When we consider the cases where there is at least one pair of consecutive numbers, we need to take three things into consideration. The first is straightforward. For each pair of consecutive numbers, there is one less bucket available, so we can adjust the formula for \(n(C_0)\) accordingly. For instance, if there is exactly one pair of consecutive numbers in the case where \(x = 4\) and \(y = 9\), there are three walls (one of which uses two balls) and four buckets. Hence, in that case, \(n = x\) and \(m = y – x – (x – 1) + 1 = y – 2x + 2\).
Secondly, since we are pulling four (\(x\)) balls, we can have up to two (\(\lfloor{\frac{x}{2}}\rfloor\)) pairs of consecutive numbers. This means that our final formula will need to make use of sums, adding up the various cases for \(n(C_2)\). In this specific case, let’s use \(n(C_{21})\) for the case where we have one consecutive pair and \(n(C_{22})\) for the case where we have two.
The third consideration is how the pairs are placed. If there is one pair among a three walls, it could be the first wall, the second wall, or the third wall. Here we will be using the combination (binomial) function yet again. If we have \(w\) walls and \(v\) pairs, then there are \(\frac{w!}{v!(w-v)!}\) ways of distributing those pairs.

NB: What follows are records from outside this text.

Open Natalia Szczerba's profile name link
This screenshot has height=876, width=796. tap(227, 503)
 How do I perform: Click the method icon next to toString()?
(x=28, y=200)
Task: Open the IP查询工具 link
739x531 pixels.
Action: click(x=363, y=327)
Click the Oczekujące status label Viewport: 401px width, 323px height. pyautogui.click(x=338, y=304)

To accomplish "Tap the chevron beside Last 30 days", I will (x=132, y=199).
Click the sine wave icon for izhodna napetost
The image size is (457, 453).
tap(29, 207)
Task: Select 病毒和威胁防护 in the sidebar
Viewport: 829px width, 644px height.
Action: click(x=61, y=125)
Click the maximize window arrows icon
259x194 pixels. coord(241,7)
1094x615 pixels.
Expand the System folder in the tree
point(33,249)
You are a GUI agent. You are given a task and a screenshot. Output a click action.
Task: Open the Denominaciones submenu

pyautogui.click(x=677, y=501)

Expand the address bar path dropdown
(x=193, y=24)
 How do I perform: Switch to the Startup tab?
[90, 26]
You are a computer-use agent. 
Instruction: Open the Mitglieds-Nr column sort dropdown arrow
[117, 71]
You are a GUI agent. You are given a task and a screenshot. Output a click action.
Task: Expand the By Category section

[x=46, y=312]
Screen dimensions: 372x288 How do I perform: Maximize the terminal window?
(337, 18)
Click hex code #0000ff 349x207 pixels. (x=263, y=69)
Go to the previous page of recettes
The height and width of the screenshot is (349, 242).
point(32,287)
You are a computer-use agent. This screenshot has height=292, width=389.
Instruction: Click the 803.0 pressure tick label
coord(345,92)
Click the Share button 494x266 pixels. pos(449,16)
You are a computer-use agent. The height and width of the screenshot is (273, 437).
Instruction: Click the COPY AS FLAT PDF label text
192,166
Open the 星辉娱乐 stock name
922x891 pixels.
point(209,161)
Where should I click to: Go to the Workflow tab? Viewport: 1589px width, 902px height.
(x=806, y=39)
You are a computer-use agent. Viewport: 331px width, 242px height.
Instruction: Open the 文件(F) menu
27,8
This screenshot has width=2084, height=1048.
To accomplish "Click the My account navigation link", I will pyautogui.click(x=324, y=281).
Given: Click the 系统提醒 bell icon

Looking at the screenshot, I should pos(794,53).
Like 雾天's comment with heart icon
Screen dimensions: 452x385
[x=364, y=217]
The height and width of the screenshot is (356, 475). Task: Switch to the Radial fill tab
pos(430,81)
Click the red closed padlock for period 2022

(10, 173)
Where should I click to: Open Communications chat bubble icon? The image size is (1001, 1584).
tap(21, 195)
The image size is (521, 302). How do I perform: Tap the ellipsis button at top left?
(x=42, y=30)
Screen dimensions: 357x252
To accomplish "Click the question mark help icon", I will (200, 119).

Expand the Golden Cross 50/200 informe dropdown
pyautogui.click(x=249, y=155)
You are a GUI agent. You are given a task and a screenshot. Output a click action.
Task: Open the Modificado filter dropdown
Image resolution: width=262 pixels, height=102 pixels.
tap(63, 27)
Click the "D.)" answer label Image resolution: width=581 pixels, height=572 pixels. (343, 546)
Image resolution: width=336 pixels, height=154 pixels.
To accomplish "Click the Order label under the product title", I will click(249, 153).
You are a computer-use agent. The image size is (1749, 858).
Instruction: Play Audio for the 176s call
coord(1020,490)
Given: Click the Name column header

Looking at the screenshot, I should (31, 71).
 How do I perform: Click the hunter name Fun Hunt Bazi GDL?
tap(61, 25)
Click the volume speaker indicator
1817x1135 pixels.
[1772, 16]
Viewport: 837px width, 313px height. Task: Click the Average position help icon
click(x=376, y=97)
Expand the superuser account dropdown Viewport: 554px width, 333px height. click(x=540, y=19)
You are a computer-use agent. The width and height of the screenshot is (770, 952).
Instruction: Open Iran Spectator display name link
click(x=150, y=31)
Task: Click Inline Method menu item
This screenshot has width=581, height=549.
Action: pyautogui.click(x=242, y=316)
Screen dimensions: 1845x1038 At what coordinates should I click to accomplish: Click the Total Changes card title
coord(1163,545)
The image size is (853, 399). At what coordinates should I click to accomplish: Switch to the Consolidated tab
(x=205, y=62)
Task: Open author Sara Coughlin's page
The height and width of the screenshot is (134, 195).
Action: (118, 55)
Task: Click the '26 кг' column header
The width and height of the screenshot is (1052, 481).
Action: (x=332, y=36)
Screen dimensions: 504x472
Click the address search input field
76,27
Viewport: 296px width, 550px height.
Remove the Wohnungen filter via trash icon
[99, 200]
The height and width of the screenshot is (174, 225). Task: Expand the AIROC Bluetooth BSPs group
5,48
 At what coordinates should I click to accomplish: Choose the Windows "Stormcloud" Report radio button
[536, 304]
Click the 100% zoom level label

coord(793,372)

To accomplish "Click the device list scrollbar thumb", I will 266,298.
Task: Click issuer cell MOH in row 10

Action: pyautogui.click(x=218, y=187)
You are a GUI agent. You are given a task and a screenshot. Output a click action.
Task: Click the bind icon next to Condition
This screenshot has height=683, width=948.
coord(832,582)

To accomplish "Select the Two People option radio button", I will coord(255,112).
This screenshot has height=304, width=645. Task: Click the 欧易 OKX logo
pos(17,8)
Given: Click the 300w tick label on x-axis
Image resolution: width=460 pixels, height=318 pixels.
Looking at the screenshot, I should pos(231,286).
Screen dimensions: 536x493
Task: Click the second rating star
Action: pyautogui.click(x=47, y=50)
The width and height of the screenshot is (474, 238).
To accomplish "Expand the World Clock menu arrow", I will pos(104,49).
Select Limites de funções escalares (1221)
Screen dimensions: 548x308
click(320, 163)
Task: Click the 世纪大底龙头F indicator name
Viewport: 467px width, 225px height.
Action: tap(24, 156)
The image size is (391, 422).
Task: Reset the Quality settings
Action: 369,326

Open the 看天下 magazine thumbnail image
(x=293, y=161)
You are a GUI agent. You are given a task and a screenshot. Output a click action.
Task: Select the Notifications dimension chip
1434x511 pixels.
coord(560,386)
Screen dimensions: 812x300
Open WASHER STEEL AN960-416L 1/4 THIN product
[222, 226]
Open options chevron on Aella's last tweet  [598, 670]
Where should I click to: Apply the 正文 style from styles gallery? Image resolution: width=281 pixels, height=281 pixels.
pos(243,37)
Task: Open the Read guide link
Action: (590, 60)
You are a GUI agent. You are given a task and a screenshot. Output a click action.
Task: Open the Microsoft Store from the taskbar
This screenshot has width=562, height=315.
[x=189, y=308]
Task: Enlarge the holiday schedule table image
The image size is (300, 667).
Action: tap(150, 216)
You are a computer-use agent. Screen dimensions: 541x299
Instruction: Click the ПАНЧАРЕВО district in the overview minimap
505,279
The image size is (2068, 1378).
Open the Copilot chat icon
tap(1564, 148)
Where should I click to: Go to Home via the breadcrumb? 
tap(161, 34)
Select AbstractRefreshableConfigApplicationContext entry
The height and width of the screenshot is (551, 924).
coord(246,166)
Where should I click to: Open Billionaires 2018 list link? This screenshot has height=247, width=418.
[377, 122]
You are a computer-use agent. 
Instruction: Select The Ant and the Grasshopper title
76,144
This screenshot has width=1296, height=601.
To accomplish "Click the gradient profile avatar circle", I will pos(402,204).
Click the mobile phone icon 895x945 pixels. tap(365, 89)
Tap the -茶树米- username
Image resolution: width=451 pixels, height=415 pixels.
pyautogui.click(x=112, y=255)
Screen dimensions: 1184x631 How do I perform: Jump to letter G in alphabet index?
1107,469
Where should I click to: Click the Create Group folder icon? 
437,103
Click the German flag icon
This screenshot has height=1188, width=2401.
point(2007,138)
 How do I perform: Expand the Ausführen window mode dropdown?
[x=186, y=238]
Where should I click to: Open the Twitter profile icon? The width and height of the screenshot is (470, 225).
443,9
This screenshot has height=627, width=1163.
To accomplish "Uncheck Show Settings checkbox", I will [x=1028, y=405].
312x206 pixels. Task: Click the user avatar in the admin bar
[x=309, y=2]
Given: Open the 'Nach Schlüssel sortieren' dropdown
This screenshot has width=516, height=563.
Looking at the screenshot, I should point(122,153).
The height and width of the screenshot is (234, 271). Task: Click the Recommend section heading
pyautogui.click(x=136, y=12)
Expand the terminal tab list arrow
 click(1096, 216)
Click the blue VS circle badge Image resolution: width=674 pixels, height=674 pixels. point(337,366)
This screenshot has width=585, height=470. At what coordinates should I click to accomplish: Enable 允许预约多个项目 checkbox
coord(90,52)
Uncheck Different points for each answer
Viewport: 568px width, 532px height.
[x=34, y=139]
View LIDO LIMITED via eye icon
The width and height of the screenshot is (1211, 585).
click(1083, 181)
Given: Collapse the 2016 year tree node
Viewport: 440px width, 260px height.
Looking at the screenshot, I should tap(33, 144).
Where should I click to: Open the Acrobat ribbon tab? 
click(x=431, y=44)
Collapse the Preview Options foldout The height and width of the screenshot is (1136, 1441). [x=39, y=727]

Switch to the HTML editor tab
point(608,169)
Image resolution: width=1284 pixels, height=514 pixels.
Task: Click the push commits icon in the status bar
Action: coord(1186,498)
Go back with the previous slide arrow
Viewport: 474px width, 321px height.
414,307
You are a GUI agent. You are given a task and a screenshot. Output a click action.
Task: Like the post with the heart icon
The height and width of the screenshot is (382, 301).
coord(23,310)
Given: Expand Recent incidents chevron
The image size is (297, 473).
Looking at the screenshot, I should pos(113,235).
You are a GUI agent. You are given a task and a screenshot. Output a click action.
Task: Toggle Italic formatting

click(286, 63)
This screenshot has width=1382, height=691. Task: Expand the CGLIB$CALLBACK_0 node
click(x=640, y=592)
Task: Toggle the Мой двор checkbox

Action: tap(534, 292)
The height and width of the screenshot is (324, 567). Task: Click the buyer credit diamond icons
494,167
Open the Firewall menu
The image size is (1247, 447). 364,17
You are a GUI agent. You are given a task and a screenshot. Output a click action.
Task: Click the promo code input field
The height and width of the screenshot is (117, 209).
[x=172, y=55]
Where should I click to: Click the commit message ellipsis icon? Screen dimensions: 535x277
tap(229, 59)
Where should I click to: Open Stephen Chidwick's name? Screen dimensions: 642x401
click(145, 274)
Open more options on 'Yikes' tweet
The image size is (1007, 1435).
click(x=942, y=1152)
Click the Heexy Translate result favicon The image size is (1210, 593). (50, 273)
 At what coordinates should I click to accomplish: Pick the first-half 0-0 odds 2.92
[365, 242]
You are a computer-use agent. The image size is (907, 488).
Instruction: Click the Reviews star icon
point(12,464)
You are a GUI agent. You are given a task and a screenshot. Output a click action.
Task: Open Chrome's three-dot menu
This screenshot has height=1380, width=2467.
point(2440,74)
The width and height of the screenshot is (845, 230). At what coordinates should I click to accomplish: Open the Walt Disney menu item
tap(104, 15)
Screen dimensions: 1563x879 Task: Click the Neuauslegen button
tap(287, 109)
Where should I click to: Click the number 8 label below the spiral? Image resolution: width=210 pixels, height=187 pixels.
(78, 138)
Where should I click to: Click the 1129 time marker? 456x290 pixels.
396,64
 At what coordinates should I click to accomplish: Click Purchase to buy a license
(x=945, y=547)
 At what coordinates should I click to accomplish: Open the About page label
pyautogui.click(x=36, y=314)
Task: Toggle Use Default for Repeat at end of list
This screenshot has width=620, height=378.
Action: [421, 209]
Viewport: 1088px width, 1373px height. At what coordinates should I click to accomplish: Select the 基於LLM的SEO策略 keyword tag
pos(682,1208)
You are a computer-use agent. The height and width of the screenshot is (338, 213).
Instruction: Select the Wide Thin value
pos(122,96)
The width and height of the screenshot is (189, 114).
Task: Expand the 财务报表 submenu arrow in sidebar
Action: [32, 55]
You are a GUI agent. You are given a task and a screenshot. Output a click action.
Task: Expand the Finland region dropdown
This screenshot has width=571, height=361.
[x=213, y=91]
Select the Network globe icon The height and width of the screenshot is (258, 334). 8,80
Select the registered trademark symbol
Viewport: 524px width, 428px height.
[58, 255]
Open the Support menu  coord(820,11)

In the specific case for \(C_{21}\), \(w = 3\) and \(v = 1\), so \(\frac{w!}{v!(w-v)!}=\frac{3!}{1!(3-1)!}=3\). Thus \[n(C_{21}) = 3 \cdot \frac{(y-x+1)!}{(y-2x+2)!(x-1)!} = \frac{3 \cdot (9-4+1)!}{(9-2\cdot 4+2)!(4-1)!} = \frac{3 \cdot 6!}{3!\cdot 3!} = 60\]
Meanwhile, for \(C_{22}\), \(w = 2\) and \(v = 2\), giving us a multiplier of 1. \(n =x-1\) and \(m = y-2x+3\), so \[n(C_{22}) = \frac{(y-x+1)!}{(y-2x+3)!(x-2)!} =\frac{(9-4+1)!}{(9-2\cdot 4+3)!(4-2)!} = \frac{6!}{4!\cdot 2!} = 15\]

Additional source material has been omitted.